→ **Problem statement**
Write out every record below exactly, so that nothing differs from what is shown.

→ **Available data**

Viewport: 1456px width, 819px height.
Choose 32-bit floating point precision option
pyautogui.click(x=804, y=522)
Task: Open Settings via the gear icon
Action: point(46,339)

→ **Result**
Viewport: 1456px width, 819px height.
Choose 32-bit floating point precision option
pyautogui.click(x=804, y=522)
Task: Open Settings via the gear icon
Action: point(46,339)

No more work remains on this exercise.